On 7 May 2020, the Bank of England (BoE) and the PRA announced changes to resolution measures which are designed to alleviate operational burdens on PRA regulated firms in response to the COVID-19 pandemic. The BoE has also provided an update for firms on the Minimum Requirement for Own Funds and Eligible Liabilities (MREL).
The dates for the major UK banks and building societies to submit their first reports on their preparations for resolution and publicly disclose a summary of these reports have been extended by a year.
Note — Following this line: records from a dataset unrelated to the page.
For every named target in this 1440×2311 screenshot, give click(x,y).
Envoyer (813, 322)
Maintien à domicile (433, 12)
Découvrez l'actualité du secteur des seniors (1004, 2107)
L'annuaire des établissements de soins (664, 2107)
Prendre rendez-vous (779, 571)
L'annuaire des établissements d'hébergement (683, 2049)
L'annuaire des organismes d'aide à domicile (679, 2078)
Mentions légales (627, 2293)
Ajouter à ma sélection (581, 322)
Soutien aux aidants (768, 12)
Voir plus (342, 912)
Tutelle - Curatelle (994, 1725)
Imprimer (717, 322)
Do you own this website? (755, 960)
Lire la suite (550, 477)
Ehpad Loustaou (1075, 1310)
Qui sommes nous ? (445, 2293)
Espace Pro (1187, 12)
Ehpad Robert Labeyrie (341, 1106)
These firms will now be required to submit their first reports to the PRA by October 2021 and make public disclosures by June 2022. The BoE will also make its first public statement on these firms’ resolvability by June 2022.
The compliance deadline for the BoE’s Statement of Policy on valuation capabilities to support resolvability has been extended by three months to 1 April 2021. The deadline for firms to implement the BoE’s other Statements of Policy relevant to resolvability remains 1 January 2022.
Firms will not be required to submit certain resolution pack information under PRA Supervisory Statement 19/13: Resolution Planning until the end of 2022, unless notified otherwise on an individual basis by the PRA. This is an extension to the existing delay to resolution pack submissions that had been due to expire at the end of 2020 and now applies to a wider range of firms.
2021 MRELs will reflect the PRA’s recent policy changes to Pillar 2A capital setting. The BoE also intends to exercise its discretion with respect to the transition time firms are given to meet higher MRELs. Firms not currently subject to a leverage-based capital requirement, but which subsequently become subject to one, will be given at least 36 months after that requirement takes effect to meet the higher MREL resulting from it.